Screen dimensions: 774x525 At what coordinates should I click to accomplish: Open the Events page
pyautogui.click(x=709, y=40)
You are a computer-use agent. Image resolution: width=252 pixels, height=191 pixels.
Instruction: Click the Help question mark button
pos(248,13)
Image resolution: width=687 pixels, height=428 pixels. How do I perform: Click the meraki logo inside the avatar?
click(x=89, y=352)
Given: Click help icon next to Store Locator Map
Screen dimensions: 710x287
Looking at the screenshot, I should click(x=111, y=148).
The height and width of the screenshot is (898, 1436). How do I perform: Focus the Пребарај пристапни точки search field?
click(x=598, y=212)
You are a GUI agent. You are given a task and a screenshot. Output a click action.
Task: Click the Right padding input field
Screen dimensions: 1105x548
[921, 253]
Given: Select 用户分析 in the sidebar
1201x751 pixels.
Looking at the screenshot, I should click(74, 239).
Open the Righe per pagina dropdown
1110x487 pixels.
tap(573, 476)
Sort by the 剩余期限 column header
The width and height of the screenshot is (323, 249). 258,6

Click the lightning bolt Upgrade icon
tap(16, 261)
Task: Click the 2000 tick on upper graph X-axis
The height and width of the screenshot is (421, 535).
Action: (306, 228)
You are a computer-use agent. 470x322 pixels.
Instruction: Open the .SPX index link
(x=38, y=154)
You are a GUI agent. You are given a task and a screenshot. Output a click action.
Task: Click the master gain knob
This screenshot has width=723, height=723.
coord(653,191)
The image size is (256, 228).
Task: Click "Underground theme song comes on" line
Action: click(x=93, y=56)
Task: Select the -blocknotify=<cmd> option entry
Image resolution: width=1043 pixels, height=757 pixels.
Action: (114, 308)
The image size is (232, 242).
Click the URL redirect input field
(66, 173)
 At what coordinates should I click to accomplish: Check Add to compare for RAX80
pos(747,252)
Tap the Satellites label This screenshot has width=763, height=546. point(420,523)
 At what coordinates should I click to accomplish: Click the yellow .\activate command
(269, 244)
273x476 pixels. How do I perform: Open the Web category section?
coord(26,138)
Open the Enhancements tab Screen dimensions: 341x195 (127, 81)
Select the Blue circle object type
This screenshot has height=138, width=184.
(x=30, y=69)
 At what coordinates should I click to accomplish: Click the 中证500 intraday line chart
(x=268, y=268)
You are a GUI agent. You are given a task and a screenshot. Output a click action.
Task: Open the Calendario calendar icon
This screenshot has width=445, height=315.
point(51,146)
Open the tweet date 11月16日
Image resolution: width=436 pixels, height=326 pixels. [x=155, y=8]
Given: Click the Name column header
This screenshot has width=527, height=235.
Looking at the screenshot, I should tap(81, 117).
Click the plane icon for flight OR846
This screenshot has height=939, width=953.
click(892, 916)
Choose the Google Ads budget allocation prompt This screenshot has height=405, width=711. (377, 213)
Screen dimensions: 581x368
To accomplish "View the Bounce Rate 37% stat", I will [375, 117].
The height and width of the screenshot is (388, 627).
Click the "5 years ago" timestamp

▶ [WORK TO BE COMPLETED]: Exactly as they appear above, give the entries again.

▶ [RESPONSE BOX]:
Screen dimensions: 774x525 At what coordinates should I click to accomplish: Open the Events page
pyautogui.click(x=709, y=40)
You are a computer-use agent. Image resolution: width=252 pixels, height=191 pixels.
Instruction: Click the Help question mark button
pos(248,13)
Image resolution: width=687 pixels, height=428 pixels. How do I perform: Click the meraki logo inside the avatar?
click(x=89, y=352)
Given: Click help icon next to Store Locator Map
Screen dimensions: 710x287
Looking at the screenshot, I should click(x=111, y=148).
The height and width of the screenshot is (898, 1436). How do I perform: Focus the Пребарај пристапни точки search field?
click(x=598, y=212)
You are a GUI agent. You are given a task and a screenshot. Output a click action.
Task: Click the Right padding input field
Screen dimensions: 1105x548
[921, 253]
Given: Select 用户分析 in the sidebar
1201x751 pixels.
Looking at the screenshot, I should click(74, 239).
Open the Righe per pagina dropdown
1110x487 pixels.
tap(573, 476)
Sort by the 剩余期限 column header
The width and height of the screenshot is (323, 249). 258,6

Click the lightning bolt Upgrade icon
tap(16, 261)
Task: Click the 2000 tick on upper graph X-axis
The height and width of the screenshot is (421, 535).
Action: (306, 228)
You are a computer-use agent. 470x322 pixels.
Instruction: Open the .SPX index link
(x=38, y=154)
You are a GUI agent. You are given a task and a screenshot. Output a click action.
Task: Click the master gain knob
This screenshot has width=723, height=723.
coord(653,191)
The image size is (256, 228).
Task: Click "Underground theme song comes on" line
Action: click(x=93, y=56)
Task: Select the -blocknotify=<cmd> option entry
Image resolution: width=1043 pixels, height=757 pixels.
Action: (114, 308)
The image size is (232, 242).
Click the URL redirect input field
(66, 173)
 At what coordinates should I click to accomplish: Check Add to compare for RAX80
pos(747,252)
Tap the Satellites label This screenshot has width=763, height=546. point(420,523)
 At what coordinates should I click to accomplish: Click the yellow .\activate command
(269, 244)
273x476 pixels. How do I perform: Open the Web category section?
coord(26,138)
Open the Enhancements tab Screen dimensions: 341x195 (127, 81)
Select the Blue circle object type
This screenshot has height=138, width=184.
(x=30, y=69)
 At what coordinates should I click to accomplish: Click the 中证500 intraday line chart
(x=268, y=268)
You are a GUI agent. You are given a task and a screenshot. Output a click action.
Task: Open the Calendario calendar icon
This screenshot has width=445, height=315.
point(51,146)
Open the tweet date 11月16日
Image resolution: width=436 pixels, height=326 pixels. [x=155, y=8]
Given: Click the Name column header
This screenshot has width=527, height=235.
Looking at the screenshot, I should tap(81, 117).
Click the plane icon for flight OR846
This screenshot has height=939, width=953.
click(892, 916)
Choose the Google Ads budget allocation prompt This screenshot has height=405, width=711. (377, 213)
Screen dimensions: 581x368
To accomplish "View the Bounce Rate 37% stat", I will [375, 117].
The height and width of the screenshot is (388, 627).
Click the "5 years ago" timestamp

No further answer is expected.